## EXERCISE INSTRUCTIONS
Turn the listing below into a Markdown table with the columns Row and Line, giving each nonblank line its own numbered row and leaving out blank lines.

## MATERIAL FOR THIS EXERCISE
════════════════════

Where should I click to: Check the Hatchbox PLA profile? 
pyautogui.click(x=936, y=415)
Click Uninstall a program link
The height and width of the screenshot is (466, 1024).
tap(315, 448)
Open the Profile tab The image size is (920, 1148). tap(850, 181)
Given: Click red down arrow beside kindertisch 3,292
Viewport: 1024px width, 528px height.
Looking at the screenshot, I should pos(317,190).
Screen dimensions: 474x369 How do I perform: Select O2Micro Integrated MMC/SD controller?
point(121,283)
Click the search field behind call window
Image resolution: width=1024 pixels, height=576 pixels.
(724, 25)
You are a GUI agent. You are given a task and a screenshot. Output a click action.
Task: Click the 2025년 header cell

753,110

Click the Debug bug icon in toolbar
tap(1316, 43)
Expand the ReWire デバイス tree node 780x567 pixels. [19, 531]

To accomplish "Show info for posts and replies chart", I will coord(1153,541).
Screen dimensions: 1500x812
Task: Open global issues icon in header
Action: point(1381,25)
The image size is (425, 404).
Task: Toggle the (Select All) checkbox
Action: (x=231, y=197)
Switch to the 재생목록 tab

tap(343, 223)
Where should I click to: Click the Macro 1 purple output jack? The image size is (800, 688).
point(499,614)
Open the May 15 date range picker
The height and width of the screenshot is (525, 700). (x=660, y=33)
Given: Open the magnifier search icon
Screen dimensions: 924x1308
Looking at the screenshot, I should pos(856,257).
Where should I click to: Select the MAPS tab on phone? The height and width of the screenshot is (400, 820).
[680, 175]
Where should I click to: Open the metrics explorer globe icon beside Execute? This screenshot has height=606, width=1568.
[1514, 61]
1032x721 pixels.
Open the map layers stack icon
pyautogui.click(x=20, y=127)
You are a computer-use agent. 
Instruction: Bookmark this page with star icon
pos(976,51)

════════════════════

## FINISHED TASK
| Row | Line |
|---|---|
| 1 | Where should I click to: Check the Hatchbox PLA profile?  |
| 2 | pyautogui.click(x=936, y=415) |
| 3 | Click Uninstall a program link |
| 4 | The height and width of the screenshot is (466, 1024). |
| 5 | tap(315, 448) |
| 6 | Open the Profile tab The image size is (920, 1148). tap(850, 181) |
| 7 | Given: Click red down arrow beside kindertisch 3,292 |
| 8 | Viewport: 1024px width, 528px height. |
| 9 | Looking at the screenshot, I should pos(317,190). |
| 10 | Screen dimensions: 474x369 How do I perform: Select O2Micro Integrated MMC/SD controller? |
| 11 | point(121,283) |
| 12 | Click the search field behind call window |
| 13 | Image resolution: width=1024 pixels, height=576 pixels. |
| 14 | (724, 25) |
| 15 | You are a GUI agent. You are given a task and a screenshot. Output a click action. |
| 16 | Task: Click the 2025년 header cell |
| 17 | 753,110 |
| 18 | Click the Debug bug icon in toolbar |
| 19 | tap(1316, 43) |
| 20 | Expand the ReWire デバイス tree node 780x567 pixels. [19, 531] |
| 21 | To accomplish "Show info for posts and replies chart", I will coord(1153,541). |
| 22 | Screen dimensions: 1500x812 |
| 23 | Task: Open global issues icon in header |
| 24 | Action: point(1381,25) |
| 25 | The image size is (425, 404). |
| 26 | Task: Toggle the (Select All) checkbox |
| 27 | Action: (x=231, y=197) |
| 28 | Switch to the 재생목록 tab |
| 29 | tap(343, 223) |
| 30 | Where should I click to: Click the Macro 1 purple output jack? The image size is (800, 688). |
| 31 | point(499,614) |
| 32 | Open the May 15 date range picker |
| 33 | The height and width of the screenshot is (525, 700). (x=660, y=33) |
| 34 | Given: Open the magnifier search icon |
| 35 | Screen dimensions: 924x1308 |
| 36 | Looking at the screenshot, I should pos(856,257). |
| 37 | Where should I click to: Select the MAPS tab on phone? The height and width of the screenshot is (400, 820). |
| 38 | [680, 175] |
| 39 | Where should I click to: Open the metrics explorer globe icon beside Execute? This screenshot has height=606, width=1568. |
| 40 | [1514, 61] |
| 41 | 1032x721 pixels. |
| 42 | Open the map layers stack icon |
| 43 | pyautogui.click(x=20, y=127) |
| 44 | You are a computer-use agent.  |
| 45 | Instruction: Bookmark this page with star icon |
| 46 | pos(976,51) |